The Nonlinear Tracking Differentiator includes velocity factor r and high sp eed and optimal control comprehensive function u (x₁,x₂)。

It is further, described to pass through kinetic parameter to be identified described in least squares identification, comprising:

By least square method to the Chemical kinetic parameter estimation to be identified:

Wherein, Y is observing matrix,Respectively angular speed and angular acceleration vector, τ are driving moment vector, To need the kinetic parameter collection recognized, F_fFor friction model.

Technical solution of the present invention has the advantages that

(1) improved friction model is added in robot body kinetic model to obtain completely improving kinetic simulation Type, this accuracy for predicting the precision for improving parameter identification and torque.

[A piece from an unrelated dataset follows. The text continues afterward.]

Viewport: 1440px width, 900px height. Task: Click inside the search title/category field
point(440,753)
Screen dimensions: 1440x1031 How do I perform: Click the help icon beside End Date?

(2) the complex nonlinear phenomenon to rub when being directed to SCARA robot motion, improvement friction model proposed by the present invention Complicated friction phenomenon when SCARA robot high-speed motion can preferably be characterized.

(3) by combinatorial optimization algorithm of the design with Reward-Penalty Functions, excitation track used when parameter identification is devised, is added The fast optimization time, and obtain recognizing the signals such as required joint velocity acceleration and torque by using data prediction.This Invention improves the precision integrally recognized while guaranteeing that SCARA robot motion is not transfinited.

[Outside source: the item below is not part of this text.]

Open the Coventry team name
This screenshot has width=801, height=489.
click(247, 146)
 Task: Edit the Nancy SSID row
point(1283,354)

Below by drawings and examples, technical scheme of the present invention will be described in further detail.

Detailed description of the invention

Fig. 1 is friction model improvement and the dynamic parameters identification side of SCARA robot described in the embodiment of the present invention The flow chart of method；

Fig. 2 is SCARA robot links coordinate system diagram described in the embodiment of the present invention；

Fig. 3 is SCARA robot architecture's schematic diagram described in the embodiment of the present invention；

Fig. 4 is excitation track combination optimization algorithm flow chart described in the embodiment of the present invention.

Specific embodiment

Hereinafter, preferred embodiments of the present invention will be described with reference to the accompanying drawings, it should be understood that preferred reality described herein Apply example only for the purpose of illustrating and explaining the present invention and is not intended to limit the present invention.

As shown in Figure 1, a kind of friction model of SCARA robot improves and dynamic parameters identification method, comprising:

S101: SCARA joint of robot kinetic model is established；

S102: parameter identification is carried out to improved friction model；

S103: substituting into kinetic model for the friction model after identification, rubs in the kinetic model except described Wipe the remainder linearisation outside model；

S104: based on the kinetic model after linearisation, observing matrix and restrictive condition is set, is changed to design Into the excitation track of Fourier formalism；

S105: being based on the excitation track, acquires corresponding data by experiment, to obtain dynamics ginseng to be identified Number；

S106: pass through kinetic parameter to be identified described in least squares identification.